The money was on the table along with my hat and gloves. I picked
it up and shoved it in my overcoat pocket. And that was a darned
careless place to put it, too," he added, testily. "I'd have given
any feller that worked for me the devil for doin' such a thing."
Jed nodded, sympathetically. "But you might have left it there to
Sylvester's," he said. "Have you thought of telephonin' to find
out?"
"Have I thought? Tut, tut, tut! Do you think I've got a head like
a six-year-old young-one--or you? Course I've thought--and
'phoned, too. But it didn't do me any good. Sylvester's house is
shut up and the old man's gone to Boston, so the postmaster told me
when I 'phoned and asked him. Won't be back for a couple of days,
anyhow. I remember he told me he was goin'!"

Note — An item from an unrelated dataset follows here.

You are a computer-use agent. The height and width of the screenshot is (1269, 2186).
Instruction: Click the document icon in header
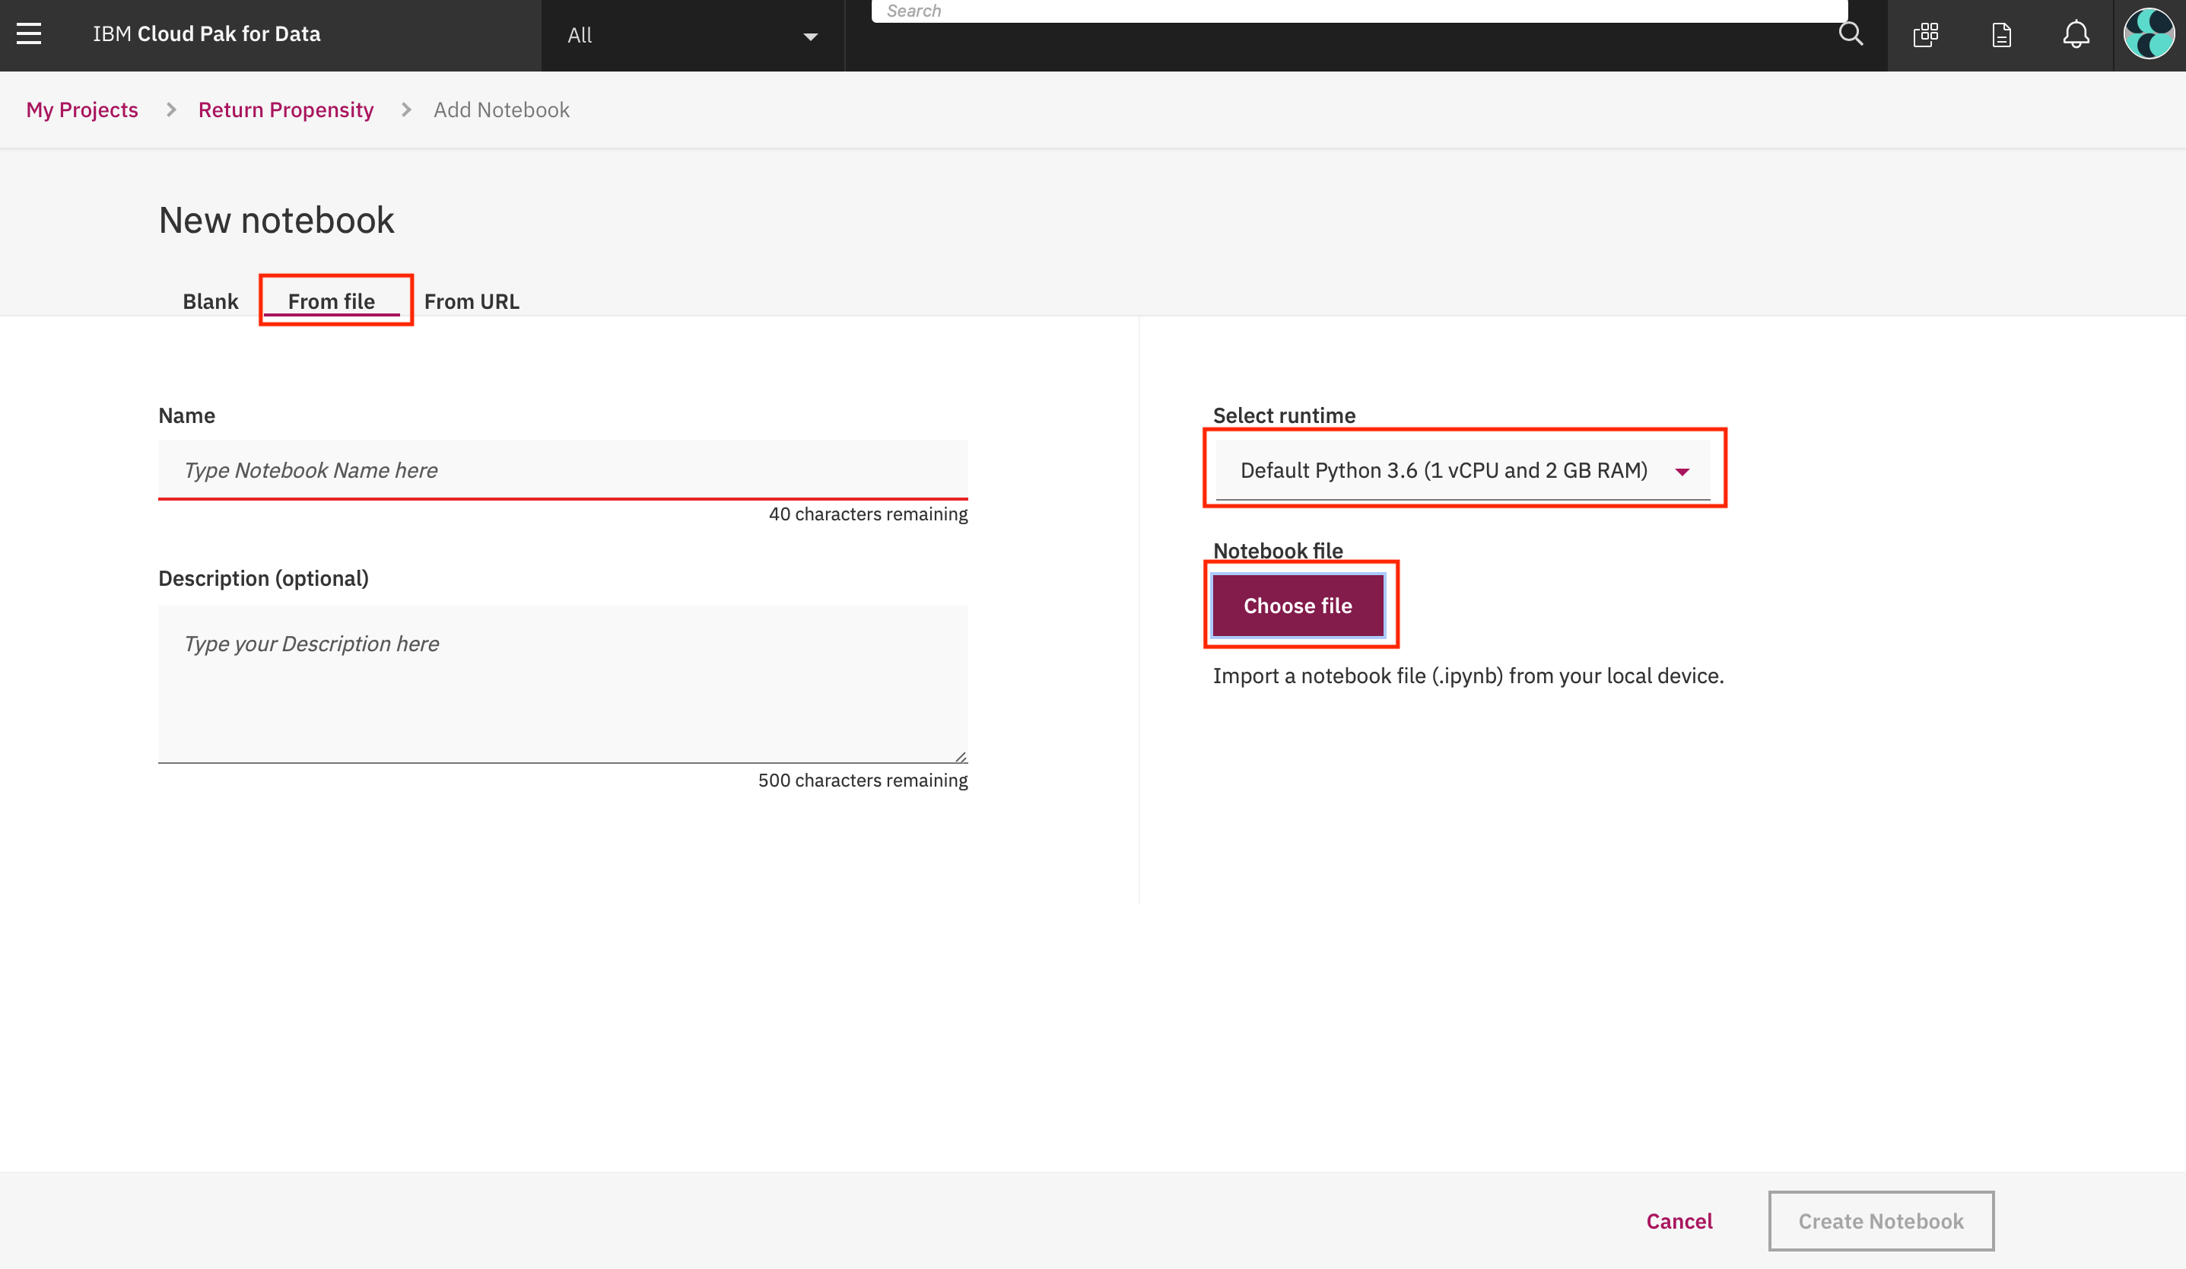click(2001, 35)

"Sho, sho! that's too bad."
"Bad enough, but I don't think it makes any real difference. I
swear I had that money when I left Sage's. I came in here and then
I went straight to the bank."
"And after you got there?"
"Oh, when I got there I found no less than three men, not countin'
old Mrs. Emmeline Bartlett, in my room waitin' to see me. Nellie
Hall--my typewriter, you know--she knew where I'd been and what a
crank old Sage is and she says: 'Did you get the money, Cap'n?'
And I says: 'Yes, it's in my overcoat pocket this minute.' Then I
hurried in to 'tend to the folks that was waitin' for me.